Expand Market Share Through Internal Growth and a Disciplined Acquisition Strategy. The Company intends to continue seeking opportunities, both inside and outside its existing markets, to expand either by acquiring existing banks or branches of banks, including FDIC assisted purchases, or by establishing new banking centers. All of the Company’s acquisitions have been accretive to earnings within 12 months after acquisition date and generally have supplied the Company with relatively low-cost deposits which have been used to fund the Company’s lending and investing activities. However, the Company makes no guarantee that future acquisitions, if any, will be accretive to earnings within any particular time period. Factors used by the Company to evaluate expansion opportunities include (i) the similarity in management and operating philosophies, (ii) whether the acquisition will be accretive to earnings and enhance shareholder value, (iii) the ability to improve the efficiency ratio through economies of scale, (iv) whether the acquisition will strategically expand the Company’s geographic footprint, and (v) the opportunity to enhance the Company’s market presence in existing market areas.

Increase Loan Volume and Diversify Loan Portfolio. While maintaining its conservative approach to lending, the Company has emphasized both new and existing loan products, focusing on managing its commercial real estate and commercial loan portfolios. The Company’s loan portfolio increased $2.60 billion during 2013 of which approximately $2.30 billion represents the remaining balance as of December 31, 2013 of three acquisitions completed during the year. During the one year period from December 31, 2012 to December 31, 2013, the Company’s commercial and industrial loans increased from $771.1 million to $1.28 billion, or 66.0%, and represented 14.9% and 16.5% of the total portfolio, respectively for the same period. Commercial real estate (including multifamily residential) increased from $1.99 billion to $2.75 billion, or 38.3%, and represented 38.5% and 35.2% of the total portfolio, as of December 31, 2012 and 2013, respectively. In addition, the Company targets professional service firms, including legal and medical practices, for both loans secured by owner-occupied premises and personal loans to their principals.

Maintain Sound Asset Quality. The Company continues to maintain the sound asset quality that has been representative of its historical loan portfolio. As the Company continues to diversify and increase its lending activities and acquire loans in acquisitions, it may face higher risks of nonpayment and increased risks in the event of continued economic downturns. The Company intends to continue to employ the strict underwriting guidelines and comprehensive loan review process that have contributed to its low incidence of nonperforming assets and its minimal charge-offs in relation to its size.

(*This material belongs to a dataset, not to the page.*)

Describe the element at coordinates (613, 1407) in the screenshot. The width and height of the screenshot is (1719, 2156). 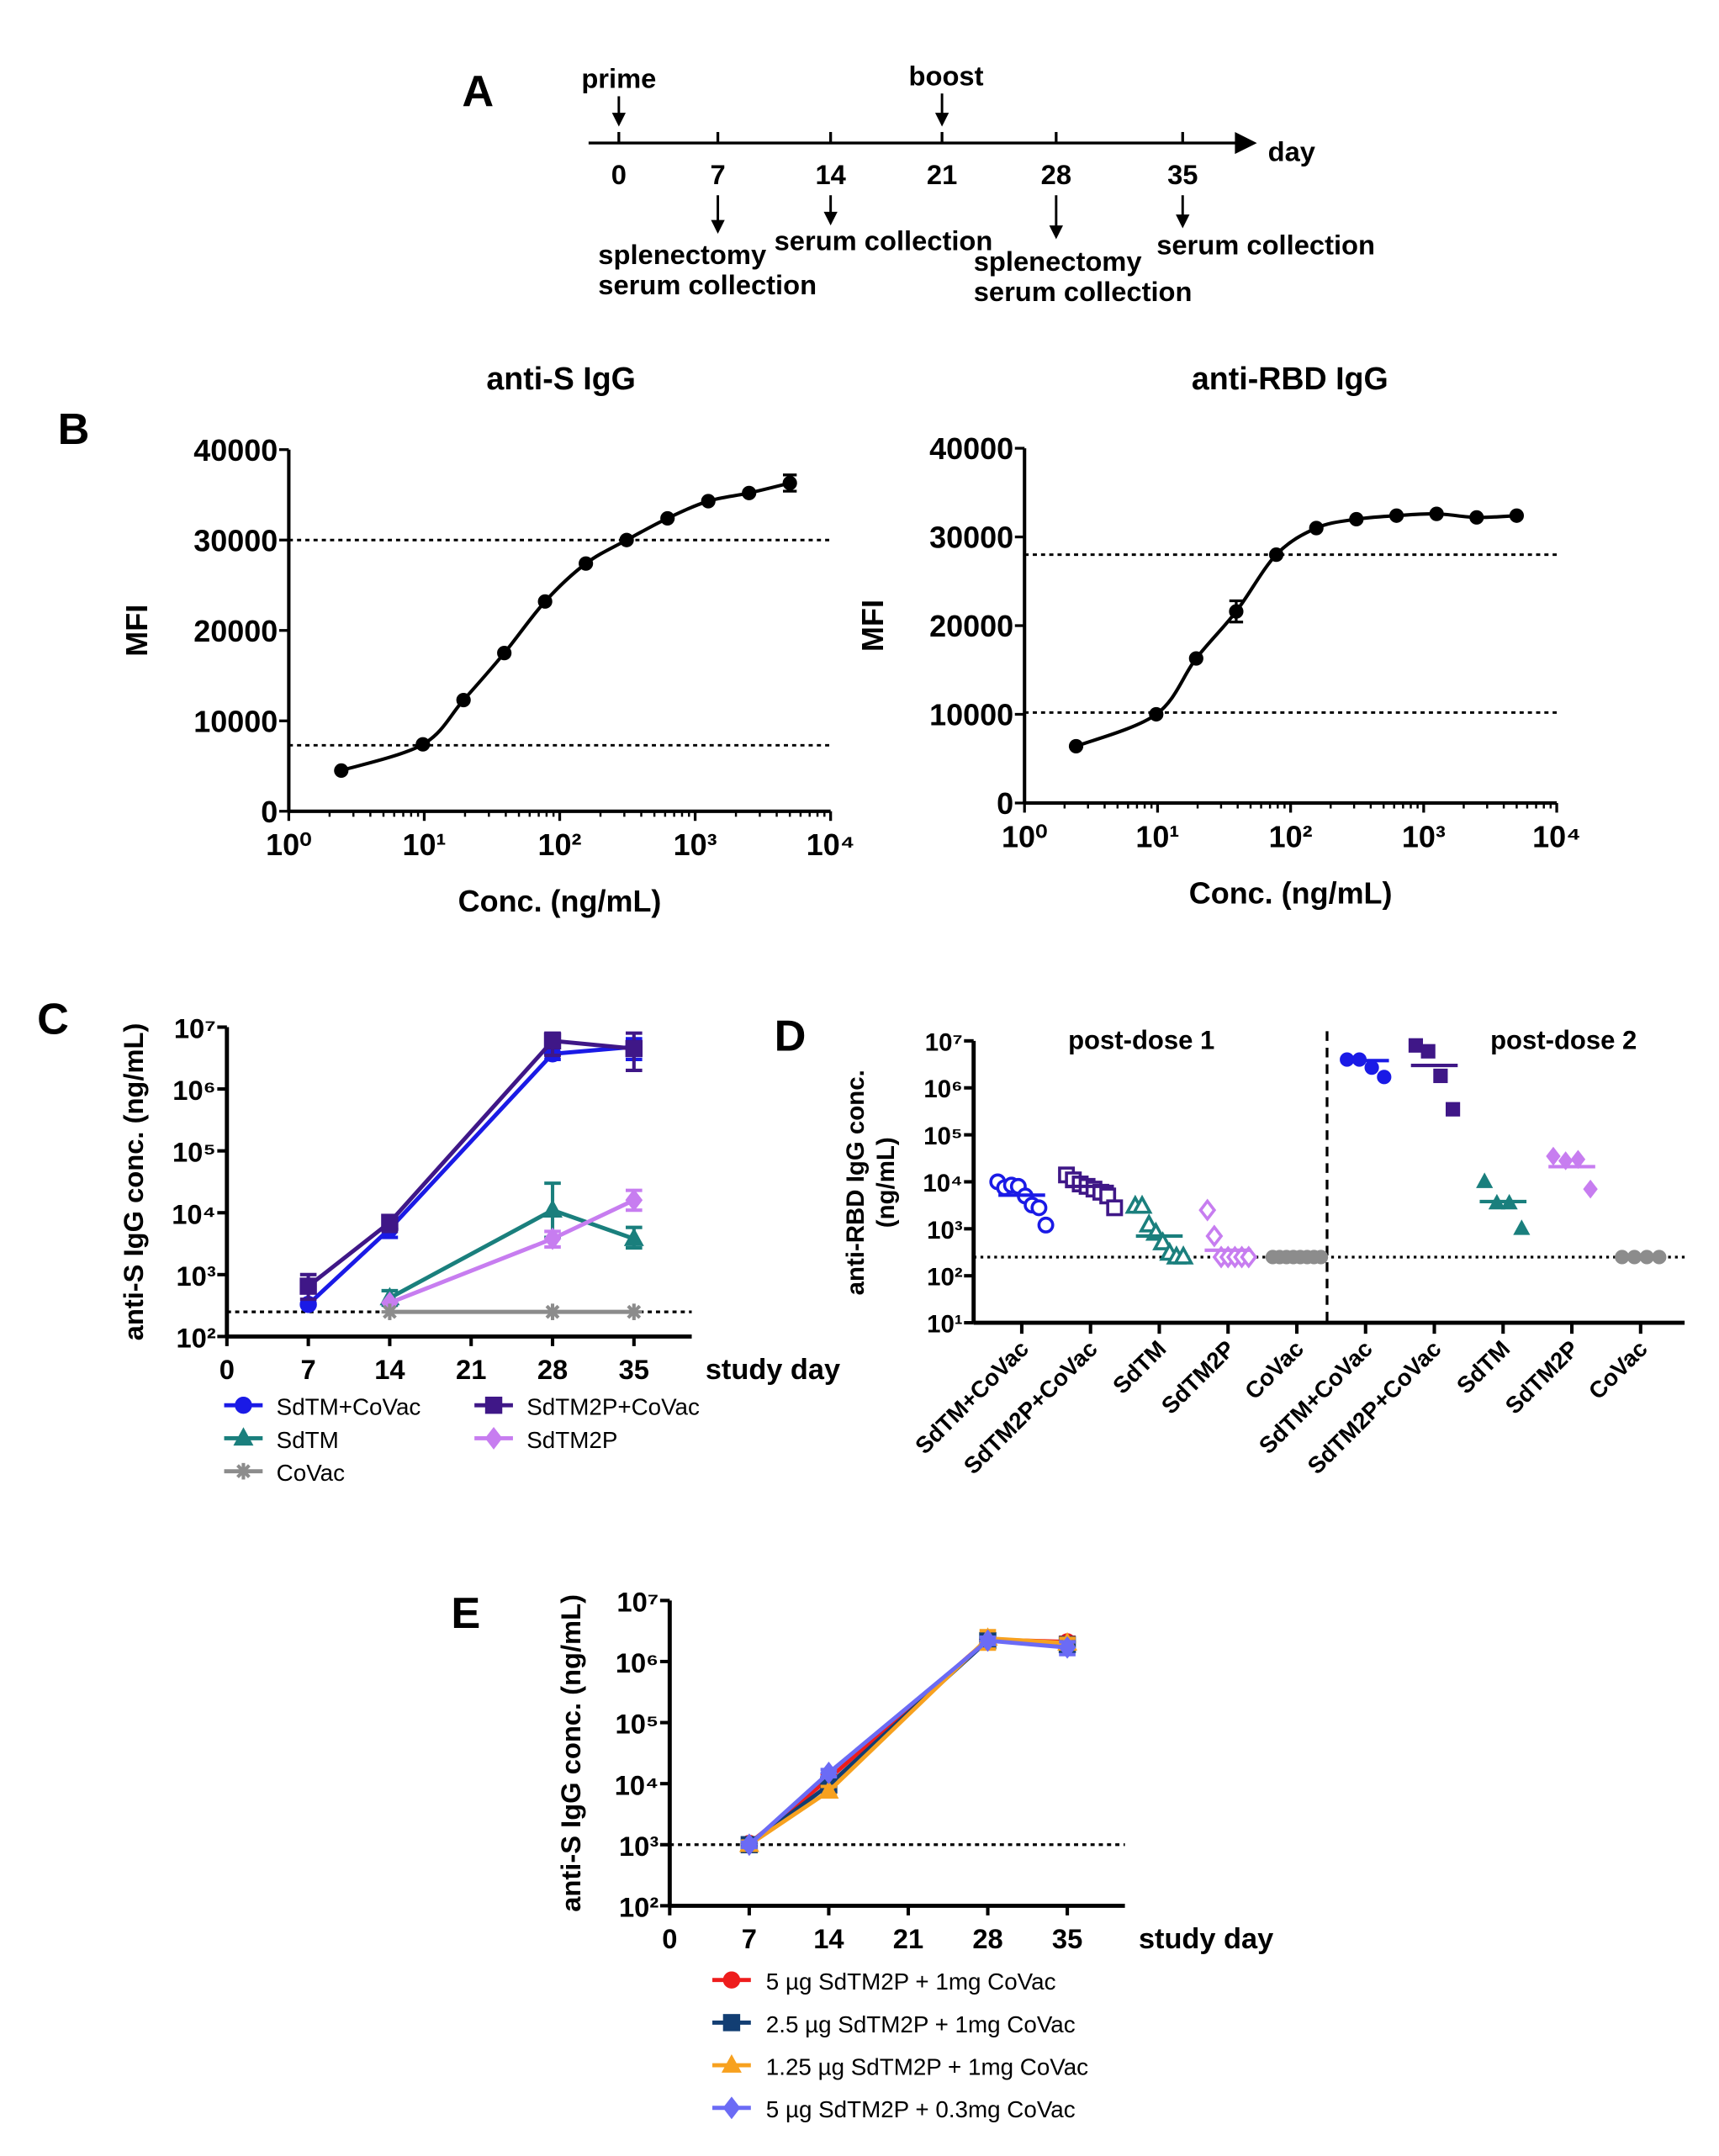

Continue Focus on Efficiency. The Company plans to maintain its stringent cost control practices and policies. The Company has invested significantly in the infrastructure required to centralize many of its critical operations, such as data processing and loan processing. For its banking centers, which the Company operates as independent profit centers, the Company supplies complete support in the areas of loan review, internal audit, compliance and training. Management believes that this centralized infrastructure can accommodate additional growth while enabling the Company to minimize operational costs through economies of scale.”
To be fair, I was impressed with T Bancshares’ niche (note it is by far the smallest of the three). But if you can cut and paste these sections into your 10k, replacing geographies and bank names with yours, do we really need your bank?